Er fing wieder an zu schreien. Er winselte um das verdammte Zeug. Er fluchte und bettelte in einem Atemzug. Er schrie und tobte, krächzte und flüsterte. Ich stopfte mir Verbandswatte in die Ohren.
Zwischen der vierten Nacht und dem fünften Tag, irgendwann im Morgengrauen, schlief ich in meinem Sessel ein.
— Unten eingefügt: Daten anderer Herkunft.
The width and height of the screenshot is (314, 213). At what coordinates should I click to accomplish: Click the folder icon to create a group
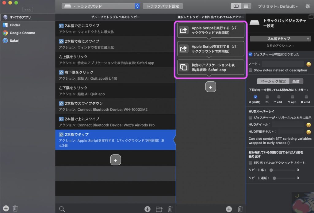tap(159, 209)
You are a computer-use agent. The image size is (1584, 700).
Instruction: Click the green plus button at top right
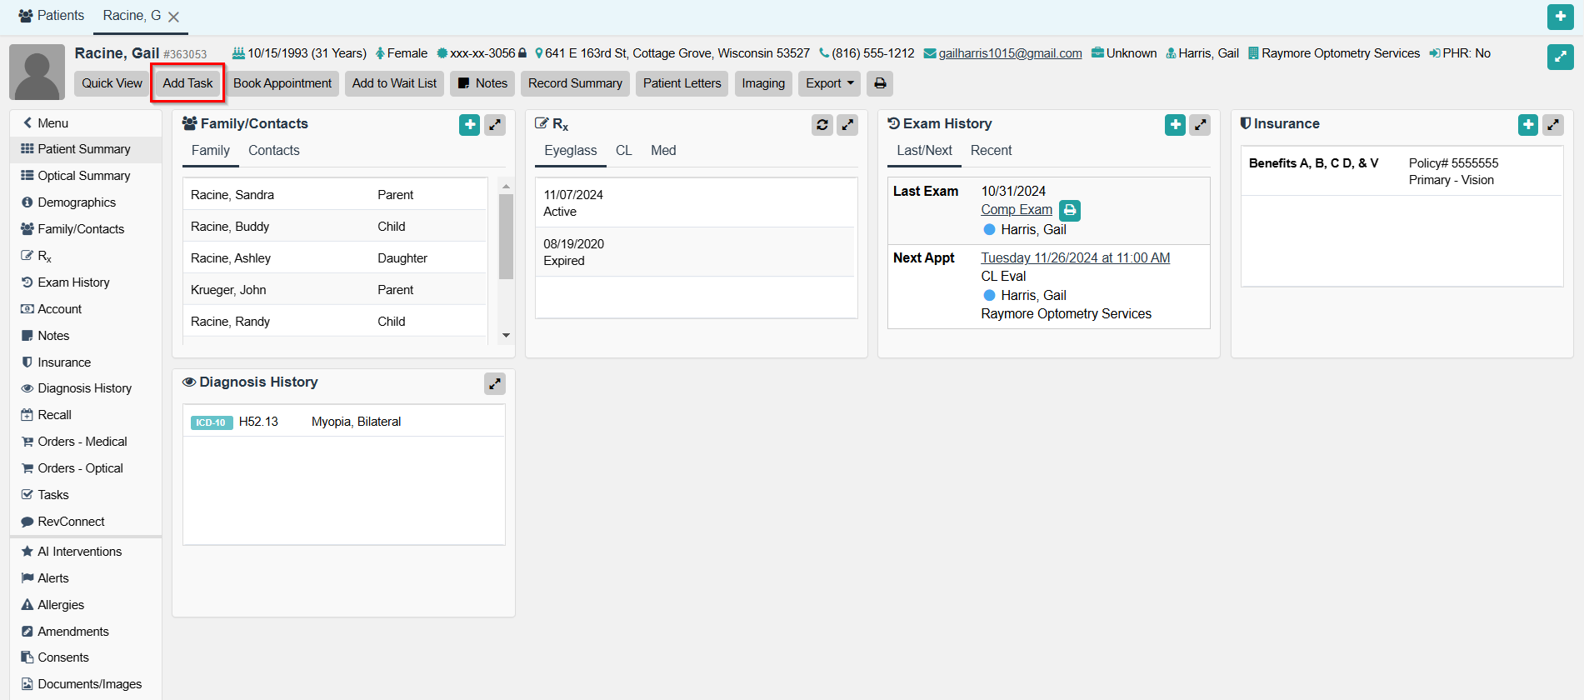tap(1560, 17)
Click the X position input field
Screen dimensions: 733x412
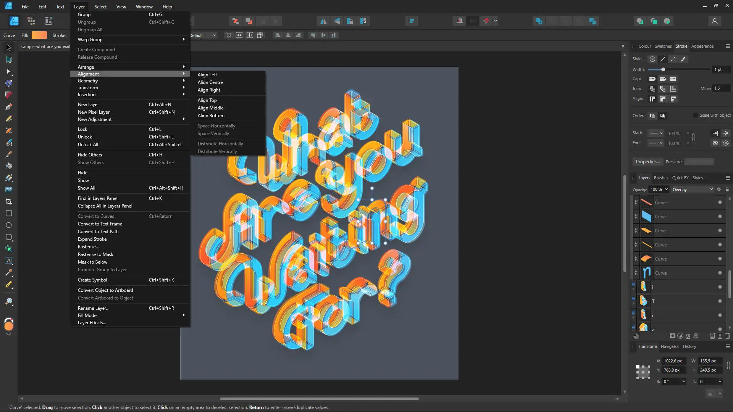point(674,361)
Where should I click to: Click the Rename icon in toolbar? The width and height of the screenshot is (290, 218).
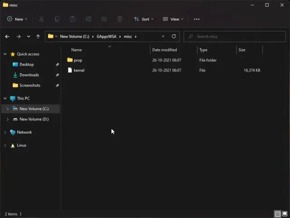pos(88,19)
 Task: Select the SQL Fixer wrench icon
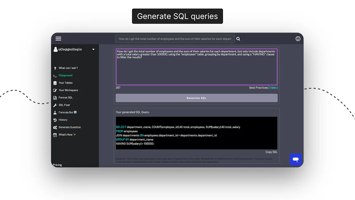(56, 105)
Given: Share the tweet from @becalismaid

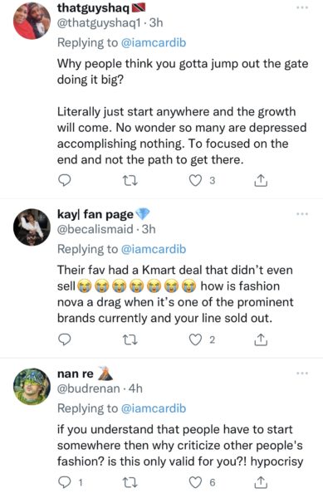Looking at the screenshot, I should pyautogui.click(x=261, y=339).
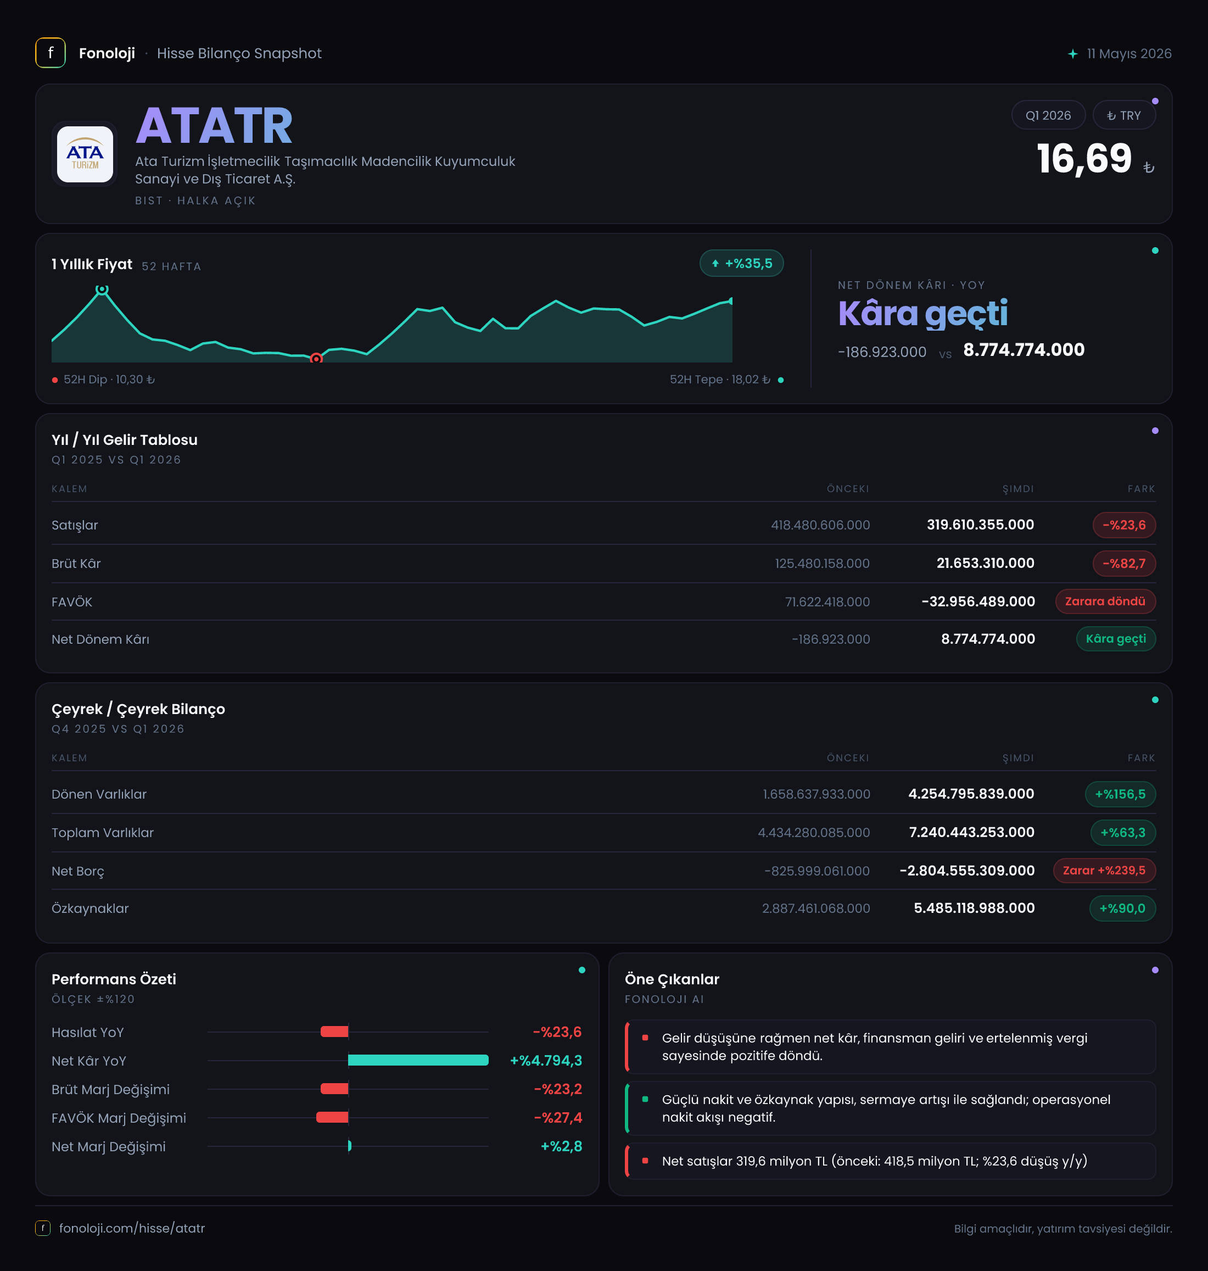1208x1271 pixels.
Task: Click the purple dot on Gelir Tablosu card
Action: 1155,430
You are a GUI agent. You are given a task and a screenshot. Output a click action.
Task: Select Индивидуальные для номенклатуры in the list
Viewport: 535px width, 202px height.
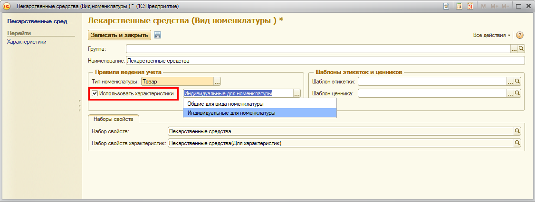[231, 113]
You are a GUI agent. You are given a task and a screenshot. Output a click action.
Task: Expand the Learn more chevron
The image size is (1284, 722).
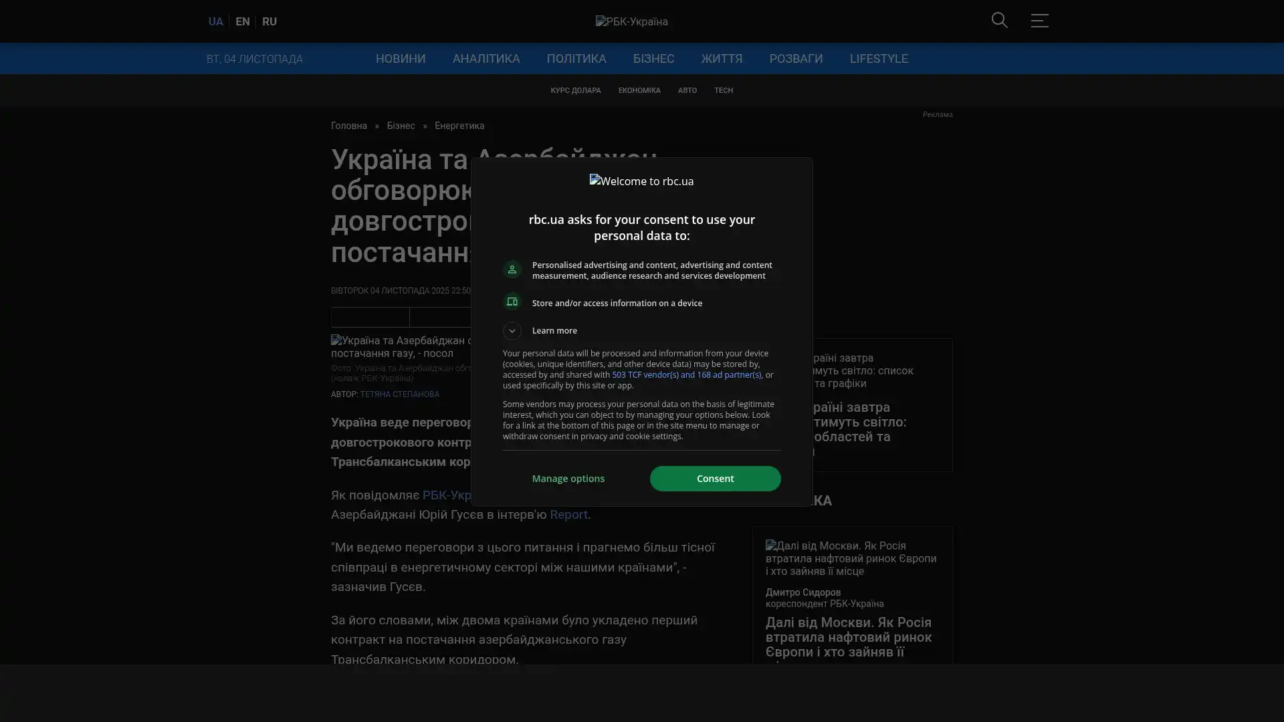tap(512, 331)
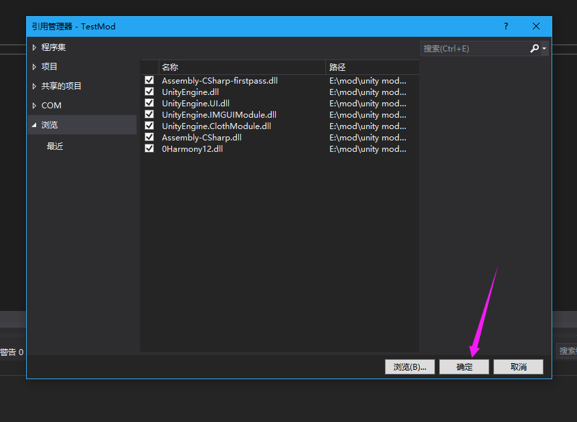The width and height of the screenshot is (577, 422).
Task: Uncheck UnityEngine.ClothModule.dll reference
Action: pos(149,125)
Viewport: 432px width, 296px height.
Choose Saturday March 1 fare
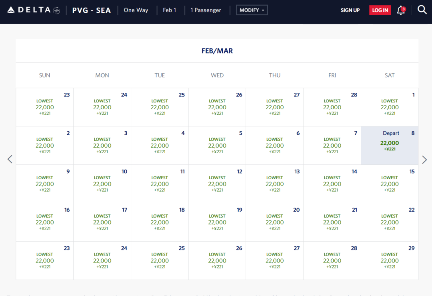point(390,107)
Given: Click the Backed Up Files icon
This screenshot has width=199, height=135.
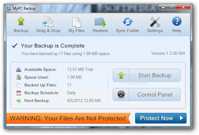Looking at the screenshot, I should tap(18, 85).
Die folgenden beiden Tage waren unbeschreiblich. Kein Wort der Erde, in keiner Sprache der Welt, würde ausreichen, auch nur die Hälfte des Grauens anzudeuten. Ich war dicht vor dem Zusammenbruch. Jeder Atemzug Phils winselte, bettelte, klagte, rief, schrie und tobte um das eine, um Heroin.
***
»Ich habe noch Hunger«, sagte Phil matt.
Es war am 16. Tag.
»Du kannst noch eine Tasse Schildkrötensuppe, ein Stück Räucheraal und zwei Würstchen haben«, erwiderte ich. »Dann sind die Vorräte erschöpft, die uns der alte Alte vor einer Woche geholt hat.«
»Her mit dem Zeug!« erwiderte Phil. Er aß alles auf. Als wir fertig waren, krächzte er: »Von satt kann keine Rede sein. Warum können wir nicht irgendwo hinfahren und vernünftig essen?«
Ich überlegte einen Augenblick. Irgendwann mußte der Anfang gemacht werden. »Du hast recht«, nickte ich. »Warum fahren wir nicht irgendwohin und essen mal was Vernünftiges?«
Zwei Stunden später bummelten wir durch die nächste Stadt, auf der Suche nach einem guten Lokal. Wir kamen an einer Apotheke vorbei. Ich wollte weitergehen, aber Phil blieb vor dem Schaufenster stehen. Er zeigte mit dem Finger auf ein bekanntes Medikament.
»Da ist so was Ähnliches wie Heroin drin…«, sagte er.